Maybe I had to see it because of Paul McCartney’s title song.  It is very catchy but, like many contagious things, it is pretty terrible.  Think of his “Wonderful Christmastime”.  Or syphilis.  I now find it baffling I was a fan of his before I was a fan of The Beatles.  But I’ll admit I had crap taste in music then.  My taste in movies wasn’t that much better.

Spies Like Us stars Chevy Chase and Dan Ackroyd in what is essentially an 80’s spin on the Hope and Crosby “road” pictures from decades prior.  It doesn’t have the charm of the best entries in that series.  Those who are unfamiliar with those films will likely be confused by Bob Hope’s cameo here.

The plot, on its surface, is pretty clever.  A US intelligence agency has a two-agent team it wants to send to Russia to disarm a nuclear missile that’s ready to launch on a mobile transport.  Afraid of losing any of their best agents, they decide to also send a pair of decoy agents.

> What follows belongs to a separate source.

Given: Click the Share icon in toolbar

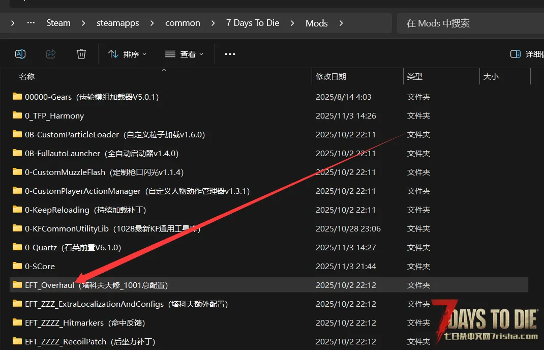Looking at the screenshot, I should point(51,54).
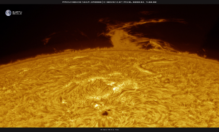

This is where our two leads come in.  Chase is a slacker who intends to become the third generation of his family to be a government envoy.  Not that he’s making much of an effort to pass the entrance exam for the program.  Ackroyd is an electronics expert who is secretly doing all of some government jerk’s work for him.  He’s also a quick study when it comes to languages.

The scene where the two blatantly cheat during the exam is pretty funny, if only because it goes so far over the top.  Chase enters the room wearing an eyepatch and a fake arm in a cast.  Frank Oz, as the monitor for the test, watches in astonishment as Chase fakes a heart attack and Ackroyd pretends to be a doctor, as the former furiously copies answers from the tests of others while he flails around the room. 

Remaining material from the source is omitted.